Indeed, we could here contrast Abraham’s action with Abraham’s response when God wanted to destroy Sodom, and Abraham immediately began to argue. Come on, Abraham insisted, how bad can they be? Ok, they’re bad, but what if I can find fifty righteous among the wicked? Alright, forty. Ten, and ten – I’m sure we can find ten good people?

This is not the behavior of a fanatic. A fanatic would have said, yes, Lord, I will seek revenge on your behalf. Put a sword in my hand, and I will strike them.

And no doubt Abraham saw the justice of God’s judgment and could fully appreciate the logic of God’s decision – but he fought that logic nonetheless. Your judgment is true, just and perfect, we can imagine the thought of Abraham, and please spare them nevertheless. He was desperately looking for extenuating circumstances for a group of people who, strictly speaking, deserved no mercy.

Soren Kierkegaard

Here’s the crux, and at first glance it seems counterintuitive. Unlike the case of Sodom, there was Nope possible mitigating circumstances that could alter Isaac’s murder as there was nothing to mitigate. Abraham could not challenge God’s logic on humanitarian grounds because there was no logic. At least, no logic that no mortal could grasp.

In a sense, Abraham’s pure faith depended on doubt. He must have had enough doubts about his own ethical sensitivity and his own ability to reason logically about truth and good to take this step.

Sometimes faith means recognizing that we don’t have all the answers. That really, we know almost nothing at all. And there is more to truth and goodness than we can imagine.

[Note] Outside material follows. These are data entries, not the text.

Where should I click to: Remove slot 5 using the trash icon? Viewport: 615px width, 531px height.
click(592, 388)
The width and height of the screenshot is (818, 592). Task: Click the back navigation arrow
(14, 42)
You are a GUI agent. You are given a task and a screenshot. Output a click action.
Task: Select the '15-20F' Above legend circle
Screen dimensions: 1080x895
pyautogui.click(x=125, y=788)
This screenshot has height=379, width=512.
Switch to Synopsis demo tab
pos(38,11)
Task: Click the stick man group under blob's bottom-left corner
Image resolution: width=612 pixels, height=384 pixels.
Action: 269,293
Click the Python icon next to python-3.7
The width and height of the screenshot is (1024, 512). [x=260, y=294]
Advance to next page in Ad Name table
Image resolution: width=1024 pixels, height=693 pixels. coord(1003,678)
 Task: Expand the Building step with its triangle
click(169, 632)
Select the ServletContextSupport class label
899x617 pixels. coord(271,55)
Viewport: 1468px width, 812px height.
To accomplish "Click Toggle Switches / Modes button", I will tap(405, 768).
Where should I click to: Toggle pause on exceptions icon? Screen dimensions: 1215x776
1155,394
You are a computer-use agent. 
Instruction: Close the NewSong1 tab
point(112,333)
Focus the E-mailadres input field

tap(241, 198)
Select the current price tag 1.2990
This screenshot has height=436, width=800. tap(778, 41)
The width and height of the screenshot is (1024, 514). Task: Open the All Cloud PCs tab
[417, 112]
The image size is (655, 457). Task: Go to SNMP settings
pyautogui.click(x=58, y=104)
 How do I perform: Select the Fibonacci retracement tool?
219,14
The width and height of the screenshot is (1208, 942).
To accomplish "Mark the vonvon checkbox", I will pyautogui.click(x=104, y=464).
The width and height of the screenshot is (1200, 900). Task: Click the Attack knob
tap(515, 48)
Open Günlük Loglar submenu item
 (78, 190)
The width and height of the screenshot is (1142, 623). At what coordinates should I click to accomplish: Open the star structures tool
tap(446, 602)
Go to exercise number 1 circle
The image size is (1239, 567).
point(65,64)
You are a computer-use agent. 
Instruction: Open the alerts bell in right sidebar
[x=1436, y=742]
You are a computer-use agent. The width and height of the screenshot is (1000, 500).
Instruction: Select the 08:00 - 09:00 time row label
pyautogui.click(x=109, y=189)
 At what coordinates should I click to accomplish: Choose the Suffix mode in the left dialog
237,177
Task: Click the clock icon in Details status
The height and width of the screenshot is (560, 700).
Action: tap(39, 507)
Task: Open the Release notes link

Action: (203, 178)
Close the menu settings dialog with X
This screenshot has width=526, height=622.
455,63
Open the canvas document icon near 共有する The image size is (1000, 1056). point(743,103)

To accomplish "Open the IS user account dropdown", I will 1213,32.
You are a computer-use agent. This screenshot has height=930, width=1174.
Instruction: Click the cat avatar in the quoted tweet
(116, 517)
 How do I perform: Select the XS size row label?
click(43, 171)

Does it sound a bit fuzzy and granola? On the contrary, this is how the most stubborn science proceeds. To gain knowledge, we test our assumptions against the evidence. We reject theories when they are falsified by reality, and we even question our methods of doing science in the first place.

This is not the way of the fanatic. Absolute faith in something beyond us is the opposite of blind faith in our own moral and intellectual genius.

Sometimes faith means recognizing that we don’t have all the answers. That really, we know almost nothing at all. And there is more to truth and goodness than we can imagine.

We cannot fully know the state of mind of someone who sets out to commit a suicide bombing or an act of holy or secular ideological ethnic cleansing. But I bet they have no doubts about the mission at hand. They may have doubts and fear. But they don’t say, ‘hmm, well, I don’t know why I’m doing this, but it must be just for reasons I can’t figure out. I hope someone will stop me. They see the cold logic of what they must do with chilling clarity.

That’s not Abraham’s faith. The fear of God, writes the wisest of all men, is the beginning of knowledge. We must be aware of our own fallibility. There are consequences to being wrong, and at any moment we risk making catastrophic mistakes. Ultimately, true wisdom is only possible through faith. And true faith depends on doubt.